On 24 February 2012, Choules arrived in Townsville. This was in preparation for a month of amphibious warfare training exercises with the Australian Army's 3rd Brigade.

In June 2012, one of the two main electrical transformers involved in the ship's propulsion system failed, after an earlier engineers report highlighted "overheating of the propulsion motors and transformers". Inspection found that insulation failure had short-circuited the transformer, while other transformers aboard showed premature wear. Unable to find an available spare, a new unit had to be ordered from the manufacturer. In June, it was predicted that Choules would be out of service for four to five months, but by October, claims were made that the ship would be inoperable until at least January 2013, and if all of the wear-showing transformers were replaced, she would not return to service until April 2013. By December, the faulty transformer had been replaced, and the RAN had decided that although the other transformers (propulsion and others) had been shown to have acceptable levels of wear, all would be replaced before Choules was reactivated. These repairs were completed in early 2013, and the ship was assessed as ready to re-enter service on 12 April.

For a short time from July 2013, Choules was anchored offshore of the Manus Regional Processing Centre in Papua New Guinea to provide temporary accommodation for Department of Immigration and other personnel, due to a lack of accommodation at the centre.
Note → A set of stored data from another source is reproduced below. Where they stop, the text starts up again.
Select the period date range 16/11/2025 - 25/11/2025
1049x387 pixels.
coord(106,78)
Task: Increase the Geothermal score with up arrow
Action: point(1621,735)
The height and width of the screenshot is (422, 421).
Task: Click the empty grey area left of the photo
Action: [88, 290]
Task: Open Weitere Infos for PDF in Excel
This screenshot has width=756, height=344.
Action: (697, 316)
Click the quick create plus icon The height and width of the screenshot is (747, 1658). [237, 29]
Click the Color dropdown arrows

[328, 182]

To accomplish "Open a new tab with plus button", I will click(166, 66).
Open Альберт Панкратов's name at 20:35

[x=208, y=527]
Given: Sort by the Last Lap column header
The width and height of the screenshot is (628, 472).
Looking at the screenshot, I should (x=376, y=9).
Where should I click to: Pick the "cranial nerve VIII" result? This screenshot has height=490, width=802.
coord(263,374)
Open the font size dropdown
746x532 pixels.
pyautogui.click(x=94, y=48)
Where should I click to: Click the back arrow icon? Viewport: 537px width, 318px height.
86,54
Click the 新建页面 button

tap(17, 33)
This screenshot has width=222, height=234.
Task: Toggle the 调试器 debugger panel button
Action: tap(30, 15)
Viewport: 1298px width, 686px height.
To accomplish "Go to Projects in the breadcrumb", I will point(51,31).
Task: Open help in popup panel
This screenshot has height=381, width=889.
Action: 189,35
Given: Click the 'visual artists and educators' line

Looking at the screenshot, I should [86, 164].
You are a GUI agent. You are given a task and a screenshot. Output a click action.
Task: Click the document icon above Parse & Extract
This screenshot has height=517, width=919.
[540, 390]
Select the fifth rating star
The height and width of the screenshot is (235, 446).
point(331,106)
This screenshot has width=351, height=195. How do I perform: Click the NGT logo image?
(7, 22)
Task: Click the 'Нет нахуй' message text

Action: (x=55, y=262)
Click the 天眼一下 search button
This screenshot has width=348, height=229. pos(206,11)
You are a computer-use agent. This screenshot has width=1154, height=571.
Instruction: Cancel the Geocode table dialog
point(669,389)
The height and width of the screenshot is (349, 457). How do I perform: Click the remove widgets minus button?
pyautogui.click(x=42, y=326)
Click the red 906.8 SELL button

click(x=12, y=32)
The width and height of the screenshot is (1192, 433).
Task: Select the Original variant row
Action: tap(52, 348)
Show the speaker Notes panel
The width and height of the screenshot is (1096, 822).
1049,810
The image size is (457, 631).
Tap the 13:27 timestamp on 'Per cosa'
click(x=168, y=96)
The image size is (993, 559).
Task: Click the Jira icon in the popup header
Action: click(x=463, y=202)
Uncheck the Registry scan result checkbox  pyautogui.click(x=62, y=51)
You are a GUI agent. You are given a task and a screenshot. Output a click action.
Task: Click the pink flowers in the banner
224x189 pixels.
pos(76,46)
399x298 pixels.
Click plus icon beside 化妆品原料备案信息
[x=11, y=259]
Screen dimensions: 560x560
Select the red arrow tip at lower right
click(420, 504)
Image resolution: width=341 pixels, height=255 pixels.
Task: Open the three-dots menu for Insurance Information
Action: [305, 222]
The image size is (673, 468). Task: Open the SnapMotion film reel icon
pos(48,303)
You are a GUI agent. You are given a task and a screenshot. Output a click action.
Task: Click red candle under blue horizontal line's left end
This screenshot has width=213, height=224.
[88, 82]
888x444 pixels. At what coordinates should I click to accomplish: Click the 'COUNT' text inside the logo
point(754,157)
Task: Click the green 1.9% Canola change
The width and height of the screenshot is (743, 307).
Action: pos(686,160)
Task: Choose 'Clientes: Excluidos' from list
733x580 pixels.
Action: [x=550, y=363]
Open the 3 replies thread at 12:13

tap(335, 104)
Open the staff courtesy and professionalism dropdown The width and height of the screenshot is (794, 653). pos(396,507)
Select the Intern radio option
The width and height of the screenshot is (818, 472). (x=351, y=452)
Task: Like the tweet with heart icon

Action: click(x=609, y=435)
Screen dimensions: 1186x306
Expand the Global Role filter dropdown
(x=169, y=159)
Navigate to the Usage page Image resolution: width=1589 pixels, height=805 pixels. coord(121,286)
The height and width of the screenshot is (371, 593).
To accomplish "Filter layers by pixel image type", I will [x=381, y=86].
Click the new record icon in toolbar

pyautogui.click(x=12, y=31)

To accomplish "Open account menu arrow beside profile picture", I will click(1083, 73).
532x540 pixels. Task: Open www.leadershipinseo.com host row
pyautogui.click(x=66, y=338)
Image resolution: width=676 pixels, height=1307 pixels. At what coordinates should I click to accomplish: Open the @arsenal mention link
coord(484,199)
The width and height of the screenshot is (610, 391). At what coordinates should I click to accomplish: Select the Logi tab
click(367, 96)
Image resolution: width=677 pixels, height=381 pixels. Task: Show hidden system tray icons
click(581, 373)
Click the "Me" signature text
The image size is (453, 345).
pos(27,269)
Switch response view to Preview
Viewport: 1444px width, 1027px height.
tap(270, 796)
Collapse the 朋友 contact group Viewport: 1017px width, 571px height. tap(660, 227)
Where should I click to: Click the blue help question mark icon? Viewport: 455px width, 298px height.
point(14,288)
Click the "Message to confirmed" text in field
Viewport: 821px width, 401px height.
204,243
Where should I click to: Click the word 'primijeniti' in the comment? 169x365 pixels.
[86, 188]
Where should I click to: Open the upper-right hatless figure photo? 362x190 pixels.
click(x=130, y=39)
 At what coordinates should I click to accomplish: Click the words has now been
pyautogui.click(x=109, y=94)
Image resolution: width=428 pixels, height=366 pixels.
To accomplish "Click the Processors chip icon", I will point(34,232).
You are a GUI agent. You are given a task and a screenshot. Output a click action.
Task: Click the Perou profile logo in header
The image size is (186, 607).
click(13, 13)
In April 2015, the ship transported 46 Vietnamese asylum seekers back to Vũng Tàu, after their vessel was intercepted at sea on 20 March by Australian border protection units and their claims were rejected after interviews at sea lasting less than 40 minutes.

Choules operational role was reevaluated after the Canberra-class landing helicopter dock ships entered service in 2016, but will likely be kept on to fill the role of the strategic sealift ship envisioned by the 2009 Defence white paper.

In March 2017 Choules was sent to Queensland to support recovery after Cyclone Debbie.

Choules was deployed to Vanuatu on 30 September 2017 to aid in the rescue of 11,000 people from a volcanic eruption of Monaro Voui.

In January 2020, Choules was deployed to the coastal town of Mallacoota in East Gippsland, Victoria, to evacuate thousands of people trapped by bushfires and to ferry them south to Hastings in Western Port Bay.

On 14 February 2021, HMAS Choules left Australia for Papua New Guinea with 5 Isuzu fire trucks donated by Queensland Fire and Emergency Services.

On 11 March 2021, Gippsland officially announced Mallacoota as the new ceremonial homeport for HMAS Choules.

Choules underwent a major refit between 2020 - 2021 as part of SEA3030-2 Capability Assurance Project, Mid-Life Upgrade (CAP) by A&P Australia.

In May 2022 it was announced that Choules would be eventually replaced by one of two sought 'Joint Support Ships' under Project Sea 2200.

In early 2024 it was revealed that Choules had been fitted with a new CEA Technologies radar.